The study was really a proof of concept with 20 preterm infants (mean GA 27.5 weeks, 8 days of age on average) included who each underwent two hours of manual control by nursing to keep saturations between 90-94% and then 4 hours of automated control (sats 91 – 95%) then back to manual for two hours. The slightly shifted ranges were required due to the way in which midpoint saturations are calculated. The essential setup was a computer equipped with an algorithm to make adjustments in FiO2 using an output to a motor that would adjust the O2 blender and then feedback from an O2 saturation monitor back to the computer. The system was equipped with an override to allow nursing to adjust in the event of poor signal or lack of response to the automatic adjustment.
The results though demonstrate that the system works and moreover does a very good job! The average percentage of time that the saturations were in the target range were significantly better with automated control (81% automated, 56% manual). As well as depicted in the following figure the amount of time spent in both hypoxic and hyperoxic ranges was considerable with manual control but non-existent on either tail with automated control (defined as < 85% or > 98% where black bars are manual control and white automatic).

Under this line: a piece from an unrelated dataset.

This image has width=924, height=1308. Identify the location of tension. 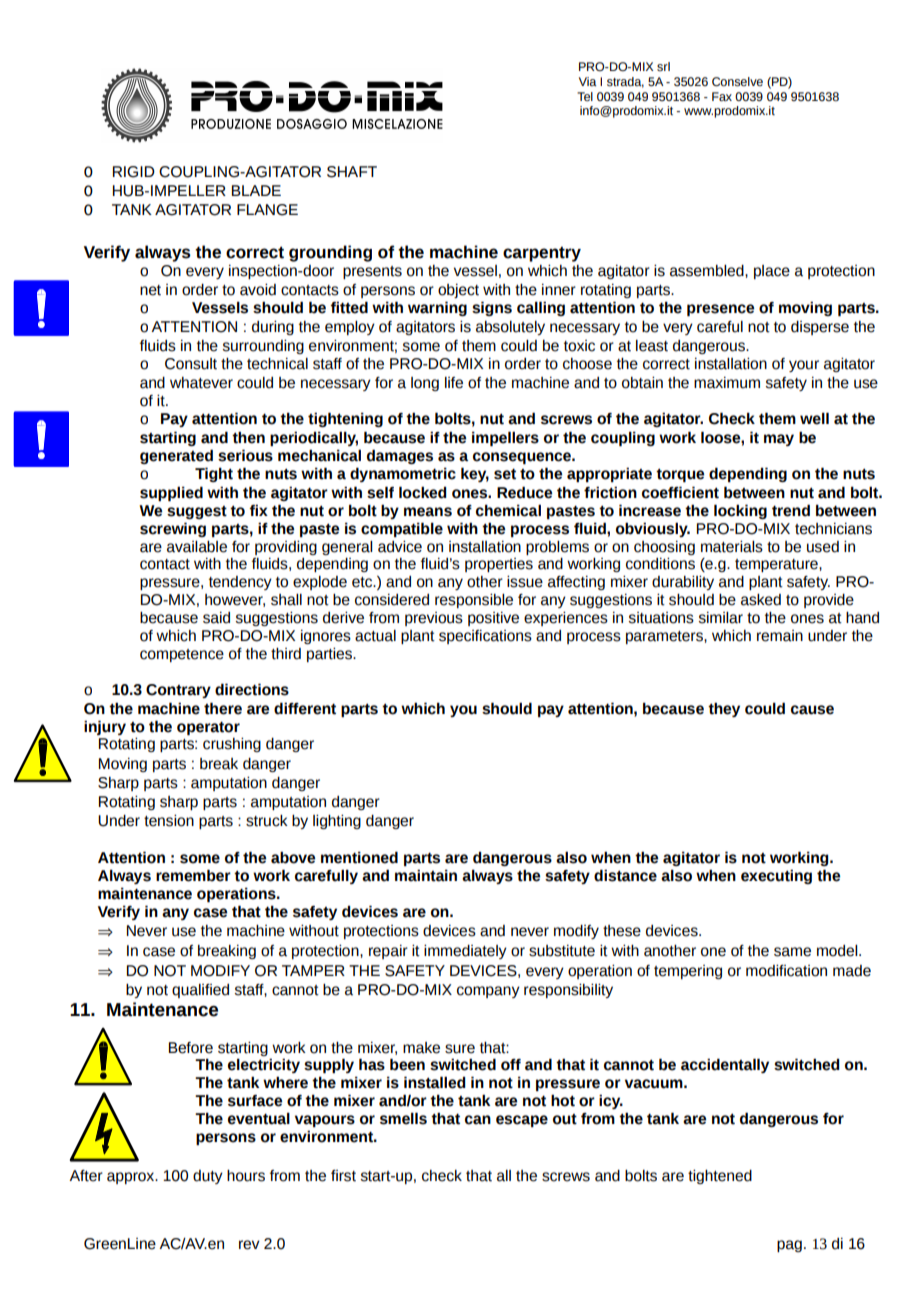
(169, 821).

From the figure you can see that the amount of time the patients are in target range are much higher with automatic control but is this simply because in addition to automatic control, nurses are “grabbing the wheel” and augmenting the system here? Not at all.

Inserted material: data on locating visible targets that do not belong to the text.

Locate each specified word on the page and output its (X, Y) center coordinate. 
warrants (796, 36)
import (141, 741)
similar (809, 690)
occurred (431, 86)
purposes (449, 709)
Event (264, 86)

“During manual control epochs, FiO2 adjustments of at least 1% were made 2.3 (1.3–3.4) times/hour by bedside staff. During automated control, the minimum alteration to FiO2 of 0.5% was being actuated by the servomotor frequently (9.9 alterations/min overall), and changes to measured FiO2 of at least 1% occurred at a frequency of 64 (49–98) /hour. When in automated control, a total of 18 manual adjustments were made in all 20 recordings (0.24 adjustments/hour), a reduction by 90% from the rate of manual adjustments observed during manual control (2.3/hour).”
From the above quote from the paper it is clear that automated control works to keep the saturation goal through roughly 7 X the number of adjustments than nursing makes per hour. It is hard to keep up with that pace when you have multiple assignments but that is what you need I suppose! The use of the auto setting here reduced the amount of nursing interventions to adjust FiO2 by 90% and yields tighter control of O2 saturations.
Dare to Dream
Self driving oxygen administration is coming and this proof of concept needs to be developed and soon into a commercial solution. The risk of O2 damage to developing tissues is too great not to bring this technology forward to the masses. As we prepare to move into a new institution I sincerely hope that this solution arrives in time but regardless I know our nurses and RRTs will do their best as they always do until such a device comes along. When it does imagine all of the time that could be devoted to other areas of care once you were able to move away from the non-invasive device!